__TASK REQUIREMENTS__
Duplicate the listing below, reproducing every line exactly as it appears.
● ● ● ● ● ● ●
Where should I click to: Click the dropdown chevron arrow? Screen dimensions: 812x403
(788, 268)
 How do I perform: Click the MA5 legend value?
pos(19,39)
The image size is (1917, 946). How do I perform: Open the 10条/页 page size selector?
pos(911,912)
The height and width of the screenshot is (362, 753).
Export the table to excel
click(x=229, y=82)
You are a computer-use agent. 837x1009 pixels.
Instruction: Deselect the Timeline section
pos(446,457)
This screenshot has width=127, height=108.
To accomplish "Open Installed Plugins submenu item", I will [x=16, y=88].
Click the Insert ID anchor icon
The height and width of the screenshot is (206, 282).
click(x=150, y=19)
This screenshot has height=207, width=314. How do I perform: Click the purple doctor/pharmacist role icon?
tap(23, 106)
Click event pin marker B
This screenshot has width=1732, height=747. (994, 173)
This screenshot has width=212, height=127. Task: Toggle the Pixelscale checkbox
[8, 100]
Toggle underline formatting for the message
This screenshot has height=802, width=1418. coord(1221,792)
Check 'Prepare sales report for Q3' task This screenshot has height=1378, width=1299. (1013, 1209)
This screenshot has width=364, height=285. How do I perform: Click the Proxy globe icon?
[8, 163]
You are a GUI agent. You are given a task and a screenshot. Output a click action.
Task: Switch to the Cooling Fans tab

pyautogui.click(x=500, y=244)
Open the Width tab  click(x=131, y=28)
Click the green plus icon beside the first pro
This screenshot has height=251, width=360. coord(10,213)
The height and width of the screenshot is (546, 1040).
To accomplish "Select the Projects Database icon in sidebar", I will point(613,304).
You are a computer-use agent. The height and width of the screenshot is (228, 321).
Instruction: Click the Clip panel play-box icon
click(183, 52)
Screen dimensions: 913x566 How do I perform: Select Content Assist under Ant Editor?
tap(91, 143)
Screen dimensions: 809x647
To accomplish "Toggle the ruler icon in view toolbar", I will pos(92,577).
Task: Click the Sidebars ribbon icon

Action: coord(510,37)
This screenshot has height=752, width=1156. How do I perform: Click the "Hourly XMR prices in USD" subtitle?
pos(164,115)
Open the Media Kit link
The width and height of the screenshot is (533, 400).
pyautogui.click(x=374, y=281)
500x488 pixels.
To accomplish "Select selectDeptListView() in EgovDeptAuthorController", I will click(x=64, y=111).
● ● ● ● ● ● ●
__FULL SOLUTION__
Where should I click to: Click the dropdown chevron arrow? Screen dimensions: 812x403
(788, 268)
 How do I perform: Click the MA5 legend value?
pos(19,39)
The image size is (1917, 946). How do I perform: Open the 10条/页 page size selector?
pos(911,912)
The height and width of the screenshot is (362, 753).
Export the table to excel
click(x=229, y=82)
You are a computer-use agent. 837x1009 pixels.
Instruction: Deselect the Timeline section
pos(446,457)
This screenshot has width=127, height=108.
To accomplish "Open Installed Plugins submenu item", I will [x=16, y=88].
Click the Insert ID anchor icon
The height and width of the screenshot is (206, 282).
click(x=150, y=19)
This screenshot has height=207, width=314. How do I perform: Click the purple doctor/pharmacist role icon?
tap(23, 106)
Click event pin marker B
This screenshot has width=1732, height=747. (994, 173)
This screenshot has width=212, height=127. Task: Toggle the Pixelscale checkbox
[8, 100]
Toggle underline formatting for the message
This screenshot has height=802, width=1418. coord(1221,792)
Check 'Prepare sales report for Q3' task This screenshot has height=1378, width=1299. (1013, 1209)
This screenshot has width=364, height=285. How do I perform: Click the Proxy globe icon?
[8, 163]
You are a GUI agent. You are given a task and a screenshot. Output a click action.
Task: Switch to the Cooling Fans tab

pyautogui.click(x=500, y=244)
Open the Width tab  click(x=131, y=28)
Click the green plus icon beside the first pro
This screenshot has height=251, width=360. coord(10,213)
The height and width of the screenshot is (546, 1040).
To accomplish "Select the Projects Database icon in sidebar", I will point(613,304).
You are a computer-use agent. The height and width of the screenshot is (228, 321).
Instruction: Click the Clip panel play-box icon
click(183, 52)
Screen dimensions: 913x566 How do I perform: Select Content Assist under Ant Editor?
tap(91, 143)
Screen dimensions: 809x647
To accomplish "Toggle the ruler icon in view toolbar", I will pos(92,577).
Task: Click the Sidebars ribbon icon

Action: coord(510,37)
This screenshot has height=752, width=1156. How do I perform: Click the "Hourly XMR prices in USD" subtitle?
pos(164,115)
Open the Media Kit link
The width and height of the screenshot is (533, 400).
pyautogui.click(x=374, y=281)
500x488 pixels.
To accomplish "Select selectDeptListView() in EgovDeptAuthorController", I will click(x=64, y=111).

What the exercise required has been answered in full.